A girl with blond pigtails
sucking a green lollipop
bends over to slip tokens into a driving game.
Her jeans shorts ride up,
giving a glimpse of pink underwear.
I step up next to the game.
“Sorry to interrupt,
but I need a huge favor.”
She plops her teeny ass
into the driver’s seat
without so much as a twitch
at my voice
or my semifamous face.
As she starts to play,
I wave my hand between her and the screen.

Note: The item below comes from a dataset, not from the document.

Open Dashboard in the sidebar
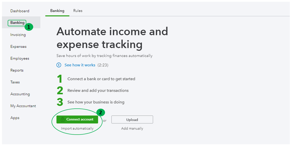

She holds the wheel steady,
pressing the accelerator,
sucking the lollipop,
which twists her muttered curses
into drunk-sounding slurs.
I step back.
Survey the crowd.
Try not to panic.
Above us,
a banner stretches the length of the arcade,
The BEST WEEK EVER logo
frames the words,
Congratulations, Class of—
“Damn it.”
Senior Week.
No one here is young enough to see me.
I fly through the arcade,
turning somersaults,
flailing my arms like a clown,
hoping someone brought
their little brother
or sister
or niece or nephew
or cousin.
But who would bring a kid to Senior Week?
Parents know better.
They hear the stories.
I am so screwed.
♪
The boardwalk never seemed so loud,
so bright,
so complete
as it does right now.
I’m here
but not.
They stagger through me,
drunk,
half naked,
high school behind them,
the future ahead.
Do they know how lucky they are?
Some do,
those who’ve lost a friend,
a brother,
a sister,
a boyfriend,
a girlfriend,
or even a secret fuck buddy.
But tonight they want to forget.
Those who aren’t drinking,
and some who are,
take part in Ocean City’s
“Play it Safe” activities—
free fun in the form of
midnight bowling,
rock climbing,
volleyball,
karaoke,
laser tag,
etc.,
etc.,
etc.
Things that won’t get you arrested
or pregnant
or killed.
Three girls walk straight toward me,
platform flip-flops thunking the boardwalk.
The one on the right,
with a dark ponytail and glasses,
suddenly lags behind,
pretends to focus on her
giant tub of Thrasher’s fries.
I pretend too,
stepping aside,
then,
at the last second,
I enter her path.
She swerves.
I point at her. “Ha!
I knew you could see me.”
“Go away.”
The girl keeps walking.
I zoom up to her.
“I know this is weird,
but I need your help.”
She shakes her head,
munches another fry.
“I need you to talk to my brother Mickey.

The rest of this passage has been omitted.